Segment Start: TASK MATERIAL
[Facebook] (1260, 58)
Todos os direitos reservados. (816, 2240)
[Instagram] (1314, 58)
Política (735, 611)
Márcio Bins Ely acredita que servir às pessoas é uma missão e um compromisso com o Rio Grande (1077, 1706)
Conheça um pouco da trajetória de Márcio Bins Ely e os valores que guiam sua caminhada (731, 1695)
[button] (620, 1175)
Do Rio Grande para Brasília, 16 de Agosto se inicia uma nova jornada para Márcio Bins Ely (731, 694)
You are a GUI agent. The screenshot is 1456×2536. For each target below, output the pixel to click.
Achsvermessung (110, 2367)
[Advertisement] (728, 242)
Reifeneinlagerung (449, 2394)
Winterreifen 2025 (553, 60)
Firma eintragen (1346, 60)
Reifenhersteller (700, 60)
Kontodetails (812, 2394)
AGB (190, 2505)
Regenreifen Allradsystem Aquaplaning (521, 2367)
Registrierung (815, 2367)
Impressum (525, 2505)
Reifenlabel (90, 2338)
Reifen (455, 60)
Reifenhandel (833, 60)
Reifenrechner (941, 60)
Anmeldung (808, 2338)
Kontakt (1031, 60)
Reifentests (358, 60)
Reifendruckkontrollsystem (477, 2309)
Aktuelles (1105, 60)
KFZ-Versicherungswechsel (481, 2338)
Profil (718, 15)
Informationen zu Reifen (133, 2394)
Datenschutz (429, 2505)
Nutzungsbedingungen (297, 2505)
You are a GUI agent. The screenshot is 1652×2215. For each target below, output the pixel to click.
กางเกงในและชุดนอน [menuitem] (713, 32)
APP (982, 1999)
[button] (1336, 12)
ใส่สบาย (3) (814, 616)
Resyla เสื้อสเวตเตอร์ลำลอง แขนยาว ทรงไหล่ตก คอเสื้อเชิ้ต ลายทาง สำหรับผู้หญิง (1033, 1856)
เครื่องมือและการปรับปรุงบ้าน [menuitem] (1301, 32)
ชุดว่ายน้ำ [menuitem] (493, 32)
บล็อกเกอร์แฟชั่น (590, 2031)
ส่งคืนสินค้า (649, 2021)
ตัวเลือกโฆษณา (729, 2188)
Segment End: TASK MATERIAL
• [YOUR TASK]
Reproduce the lines from the one containing "Reifen (455, 60)" to the end of the entries, keeping both ends and adding nothing.

• [SOLVED EXERCISE]
Reifen (455, 60)
Reifenhandel (833, 60)
Reifenrechner (941, 60)
Anmeldung (808, 2338)
Kontakt (1031, 60)
Reifentests (358, 60)
Reifendruckkontrollsystem (477, 2309)
Aktuelles (1105, 60)
KFZ-Versicherungswechsel (481, 2338)
Profil (718, 15)
Informationen zu Reifen (133, 2394)
Datenschutz (429, 2505)
Nutzungsbedingungen (297, 2505)
You are a GUI agent. The screenshot is 1652×2215. For each target below, output the pixel to click.
กางเกงในและชุดนอน [menuitem] (713, 32)
APP (982, 1999)
[button] (1336, 12)
ใส่สบาย (3) (814, 616)
Resyla เสื้อสเวตเตอร์ลำลอง แขนยาว ทรงไหล่ตก คอเสื้อเชิ้ต ลายทาง สำหรับผู้หญิง (1033, 1856)
เครื่องมือและการปรับปรุงบ้าน [menuitem] (1301, 32)
ชุดว่ายน้ำ [menuitem] (493, 32)
บล็อกเกอร์แฟชั่น (590, 2031)
ส่งคืนสินค้า (649, 2021)
ตัวเลือกโฆษณา (729, 2188)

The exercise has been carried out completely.